#### Provided entries ####

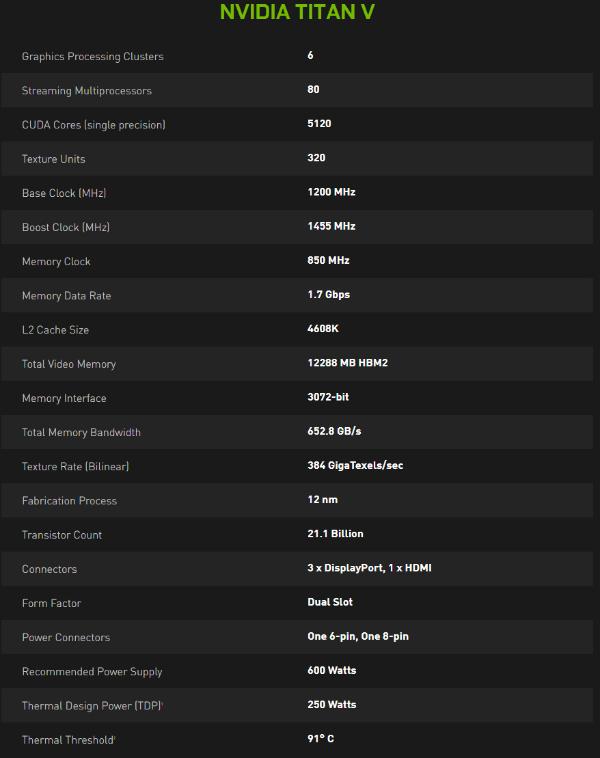
Task: Click the NVIDIA TITAN V heading
Action: [297, 12]
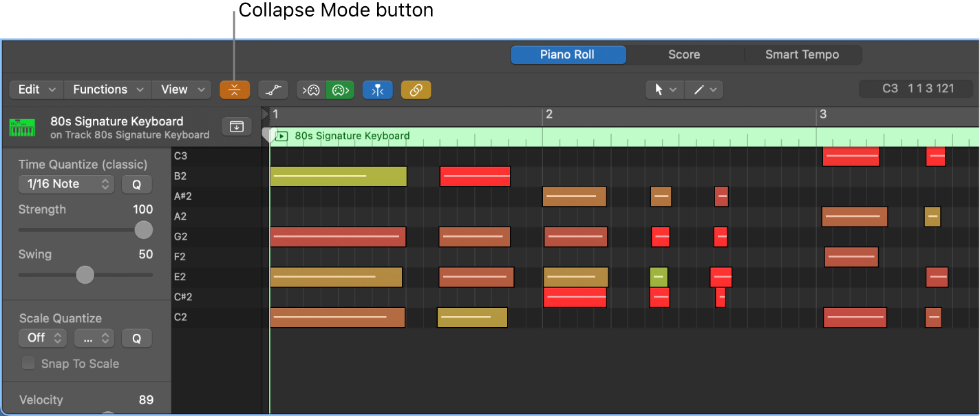Toggle the Snap To Scale checkbox
The height and width of the screenshot is (416, 980).
(x=28, y=363)
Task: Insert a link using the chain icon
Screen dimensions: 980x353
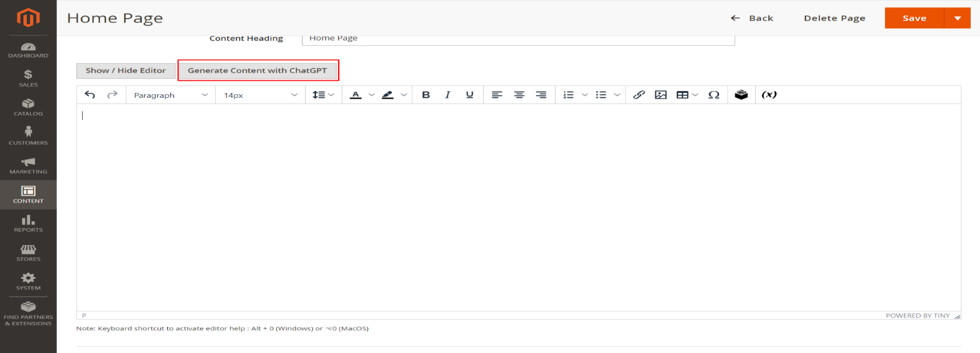Action: pyautogui.click(x=639, y=95)
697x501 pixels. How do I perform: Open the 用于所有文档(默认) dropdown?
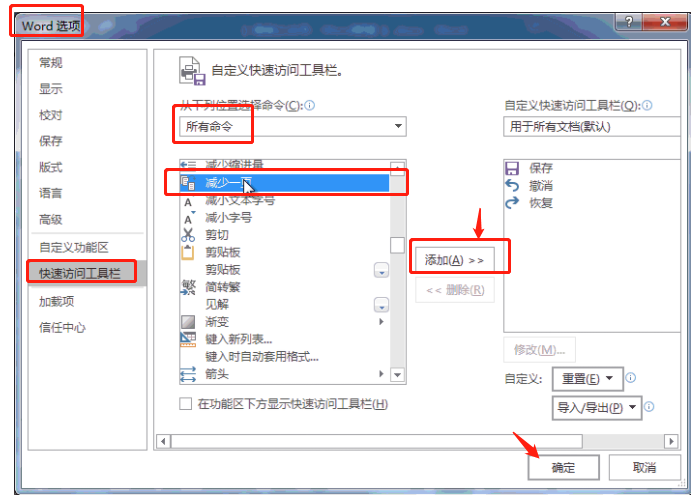tap(592, 127)
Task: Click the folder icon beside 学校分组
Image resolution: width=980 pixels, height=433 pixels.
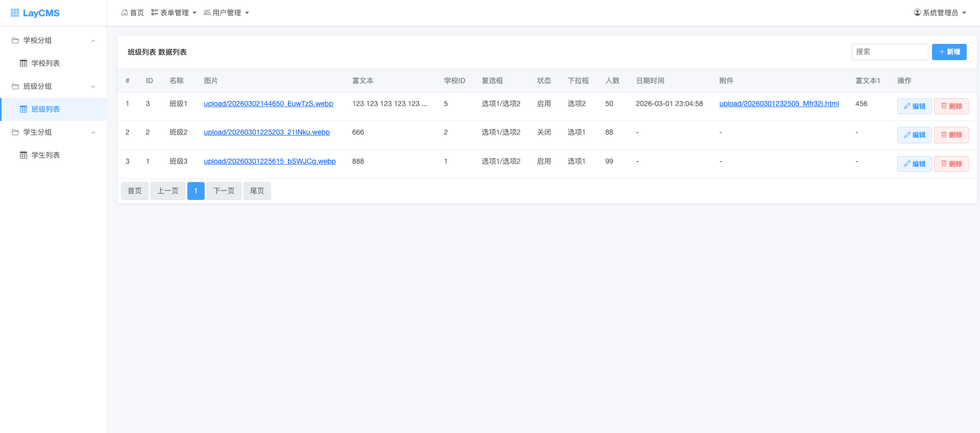Action: [x=15, y=40]
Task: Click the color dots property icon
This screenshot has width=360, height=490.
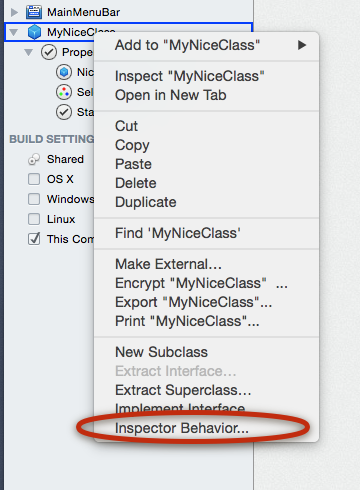Action: [64, 92]
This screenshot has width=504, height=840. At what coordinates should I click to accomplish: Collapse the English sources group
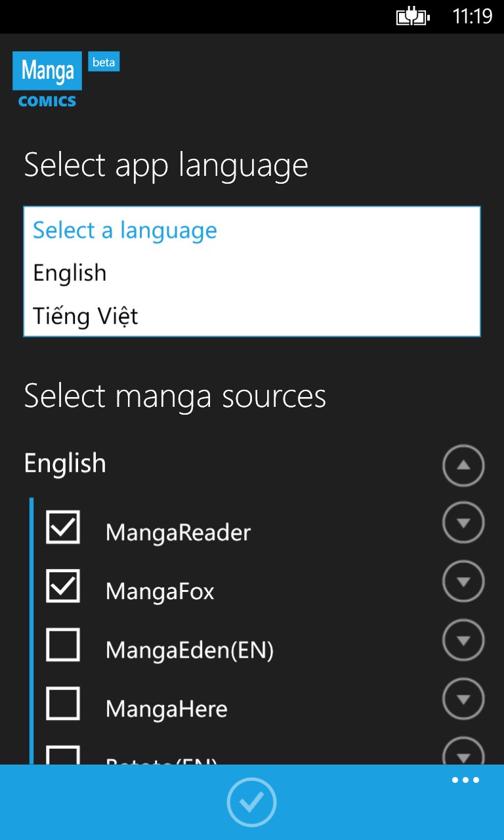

####

## [Task instructions]
Write each line exactly as it appears, from the line that holds "Task: Insert a link using the chain icon" through the closing line of the data above, and leave every picture out.

## [Answer below]
Task: Insert a link using the chain icon
Screen dimensions: 980x353
Action: pyautogui.click(x=639, y=95)
697x501 pixels. How do I perform: Open the 用于所有文档(默认) dropdown?
tap(592, 127)
Task: Click the folder icon beside 学校分组
Image resolution: width=980 pixels, height=433 pixels.
Action: [x=15, y=40]
Task: Click the color dots property icon
This screenshot has width=360, height=490.
Action: [64, 92]
This screenshot has width=504, height=840. At what coordinates should I click to accomplish: Collapse the English sources group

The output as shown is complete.